Filesystem Links: Practical Advice for Design

15 minute read

In the previous post in this series, we discussed what links are, why you would want to use them, and what kinds of links are available. This week we’ll look at how you can take advantage of links in your filesystem design, and we’ll examine some common pitfalls to avoid.

First of all, last week we talked extensively about four main types of links: Windows shortcuts, Mac OS aliases, symbolic links (symlinks), and hard links.

Here’s the million-dollar question we didn’t answer last week: which one of those should you actually use?

Choices to eliminate

Hard links have some intriguing features, like their inability to become broken and their similarity to actually putting a file in multiple places. These features make them excellent choices for solving certain very specific problems, such as automatically backing up different revisions of files. However, they have too many drawbacks to be a solid choice for general-purpose organization. They tend to make keeping track of an organizational structure more confusing, they can behave unexpectedly when you copy them, and you may run into things you want to hard link but can’t (folders, items on other disks). So unless you know you need them, hard links are usually not the right choice.

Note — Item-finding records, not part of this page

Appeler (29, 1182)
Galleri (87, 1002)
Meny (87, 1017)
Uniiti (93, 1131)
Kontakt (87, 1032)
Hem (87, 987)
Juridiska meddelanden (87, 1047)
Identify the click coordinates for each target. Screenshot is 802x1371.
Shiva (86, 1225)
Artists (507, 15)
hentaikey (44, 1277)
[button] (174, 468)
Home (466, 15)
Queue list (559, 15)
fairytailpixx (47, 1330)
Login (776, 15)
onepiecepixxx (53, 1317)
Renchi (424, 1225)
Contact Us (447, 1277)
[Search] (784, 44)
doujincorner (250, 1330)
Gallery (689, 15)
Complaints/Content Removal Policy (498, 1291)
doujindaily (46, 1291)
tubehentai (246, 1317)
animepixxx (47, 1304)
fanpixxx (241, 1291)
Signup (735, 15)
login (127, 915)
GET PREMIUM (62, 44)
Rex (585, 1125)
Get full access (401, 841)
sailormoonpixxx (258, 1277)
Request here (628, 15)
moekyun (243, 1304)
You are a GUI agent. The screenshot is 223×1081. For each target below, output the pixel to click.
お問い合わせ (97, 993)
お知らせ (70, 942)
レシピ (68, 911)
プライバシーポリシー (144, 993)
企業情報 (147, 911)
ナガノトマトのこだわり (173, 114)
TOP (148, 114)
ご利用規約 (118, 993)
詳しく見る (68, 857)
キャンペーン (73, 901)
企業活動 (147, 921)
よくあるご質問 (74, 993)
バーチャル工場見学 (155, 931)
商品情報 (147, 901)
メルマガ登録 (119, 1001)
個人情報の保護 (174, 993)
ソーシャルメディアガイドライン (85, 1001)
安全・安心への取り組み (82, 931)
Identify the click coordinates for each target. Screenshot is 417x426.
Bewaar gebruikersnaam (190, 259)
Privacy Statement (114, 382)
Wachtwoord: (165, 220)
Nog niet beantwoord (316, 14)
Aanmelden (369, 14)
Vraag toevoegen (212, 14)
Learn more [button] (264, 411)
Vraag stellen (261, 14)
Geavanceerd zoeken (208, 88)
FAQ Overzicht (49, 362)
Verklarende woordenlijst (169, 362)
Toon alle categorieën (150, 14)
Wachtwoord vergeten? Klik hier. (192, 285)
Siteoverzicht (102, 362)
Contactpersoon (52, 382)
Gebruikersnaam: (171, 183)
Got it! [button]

Next, you should eliminate the operating-system-specific shortcut for any operating system you aren’t actually using from consideration. If you’re using Windows, Mac OS aliases will be of no use to you at all even if you manage to create them somehow; similarly, if you’re using a Mac, Windows shortcuts will be useless. If you’re using Linux, both of these will be useless, leaving you with symlinks as the single clear choice.

Remaining choices

If you’re not using Linux, you have a choice to make: your operating system’s built-in shortcut type (hereafter referred to as an “OS shortcut” for brevity), or a symlink?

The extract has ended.